Teks:

^^^^

Setengah abad lalu seorang bekas tahanan korupsi, tidak mudah beradaptasi di masyarakat. Sebab cibiran dan berbagai omongan tidak sedap akan menghujaninya. Selain mendapat hukuman secara formal, sang mantan narapidana korupsi masih mendapat hukuman sosial dari masyarakat. Dan hukuman sosial ini yang dirasakan sangat berat.
Itu sebabnya di zaman lampau, seseorang yang sudah punya label sebagai koruptor akan sulit mendapatkan tempat yang layak di masyarakat – seperti jabatan bergengsi dan terpandang.
Kalau zaman sekarang, tidak demikian. Semuanya serba terbalik-balik
Korupsi merupakan bisnis. Bisnis yang mulai masuk ke tingkat industri. Korupsi merupakan salah satu jalan pintas untuk mencari kehidupan yang lebih baik.

^^^^

Bahan Terkumpul:
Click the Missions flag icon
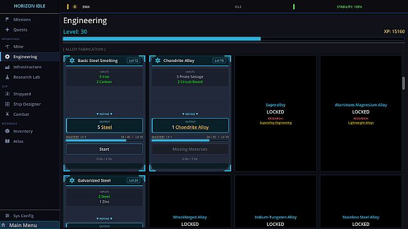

^^^^

Tulis ulang persis bagian teks soal korupsi, mulai dari "Setengah abad lalu" dan berakhir pada "bergengsi dan terpandang.".

Setengah abad lalu seorang bekas tahanan korupsi, tidak mudah beradaptasi di masyarakat. Sebab cibiran dan berbagai omongan tidak sedap akan menghujaninya. Selain mendapat hukuman secara formal, sang mantan narapidana korupsi masih mendapat hukuman sosial dari masyarakat. Dan hukuman sosial ini yang dirasakan sangat berat.
Itu sebabnya di zaman lampau, seseorang yang sudah punya label sebagai koruptor akan sulit mendapatkan tempat yang layak di masyarakat – seperti jabatan bergengsi dan terpandang.